4.5. Analysis of Potential Reasons and Future Work Plan
Although there are notable errors in the obtained positioning accuracy results, they still meet the geometric positioning accuracy index without control points (230 m) proposed by official satellites [
25]. Most of the Chinese SAR satellites, such as GF-3, C-SAR/01, C-SAR/02, etc., adopt the RPC mode, so the main parameters affecting the positioning accuracy of level 1B products are the RPC parameters [
28]. In the process of generating these parameters by satellite data producers, due to the special imaging mechanism of SAR, its geometric accuracy will be affected by various complex error sources, such as the performance of the sensor itself, the satellite platform, the imaging processing, the observing environment, and the observing targets in the ground observation process. Moreover, since data producers provide a large number of data products, it is not fully guaranteed that the generated RPC parameters are applicable to images from various regions and modes.
The main factors affecting the geometric positioning accuracy of spaceborne synthetic aperture radar (SAR) can be summarized as sensor instability, platform instability, signal propagation effect, terrain height and processor-induced errors [
1]. However, these reasons are rather mixed and expressed only in the form of RPC parameters in the end, so we can only hope to analyze them to some extent by comparing the parameters of different data. Different imaging satellites have different sensors, platforms and processors.
Figure 17 shows the differences in positioning accuracy between the different satellites, and it can be seen that the errors of the three satellites are not significantly different. This part of the error is related to the electronic delay of the satellite sensors, the drift of the space clock, and the position and velocity errors of the platforms. Since our experimental area is the same experimental area and most of it is flat grassland, the influence of the terrain is ignored, and the accuracy of the latitude, longitude and elevation data of the corner reflector is guaranteed by the iRTK equipment, so these errors are not considered for the time being.
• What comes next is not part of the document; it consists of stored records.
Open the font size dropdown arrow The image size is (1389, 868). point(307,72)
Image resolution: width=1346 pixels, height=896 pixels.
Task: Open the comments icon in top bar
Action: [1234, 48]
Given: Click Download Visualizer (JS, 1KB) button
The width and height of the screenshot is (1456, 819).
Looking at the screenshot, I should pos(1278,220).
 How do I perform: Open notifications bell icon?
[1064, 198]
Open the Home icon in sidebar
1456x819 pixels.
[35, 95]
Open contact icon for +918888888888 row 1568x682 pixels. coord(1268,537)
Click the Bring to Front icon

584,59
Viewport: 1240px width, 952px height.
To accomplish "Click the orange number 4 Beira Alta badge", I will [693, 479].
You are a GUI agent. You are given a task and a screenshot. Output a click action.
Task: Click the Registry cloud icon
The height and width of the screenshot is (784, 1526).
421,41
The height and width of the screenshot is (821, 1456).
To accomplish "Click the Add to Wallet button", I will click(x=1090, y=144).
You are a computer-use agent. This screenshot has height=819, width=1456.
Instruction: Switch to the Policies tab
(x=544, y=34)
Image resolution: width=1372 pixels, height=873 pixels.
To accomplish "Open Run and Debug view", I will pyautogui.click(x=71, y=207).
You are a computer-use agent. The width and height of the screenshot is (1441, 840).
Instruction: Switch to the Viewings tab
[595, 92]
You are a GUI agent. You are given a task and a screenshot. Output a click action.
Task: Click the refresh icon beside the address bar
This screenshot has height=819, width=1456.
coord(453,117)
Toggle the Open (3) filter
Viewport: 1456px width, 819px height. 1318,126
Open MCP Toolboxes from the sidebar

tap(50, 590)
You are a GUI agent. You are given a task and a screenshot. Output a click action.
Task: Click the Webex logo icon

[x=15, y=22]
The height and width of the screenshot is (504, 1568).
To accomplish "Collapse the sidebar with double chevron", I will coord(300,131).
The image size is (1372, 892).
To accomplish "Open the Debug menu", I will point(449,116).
For the orbit, we only analyze it from the perspective of the orbit direction, and according to
Figure 19, it can be seen that the errors of the ascending orbit data are all positive, and the errors of the descending orbit data are all negative, which indicates that there is still some systematic bias in the satellite orbit data, which needs to be eliminated.
In the subsequent work, we will conduct more ground experiments and acquire more images. The Range-Doppler model will be constructed based on the current validation work to confirm these assumptions and optimize them step by step. We will also correct the model error by considering the atmospheric delay and using the corner reflectors as control points to obtain higher geometric accuracy results.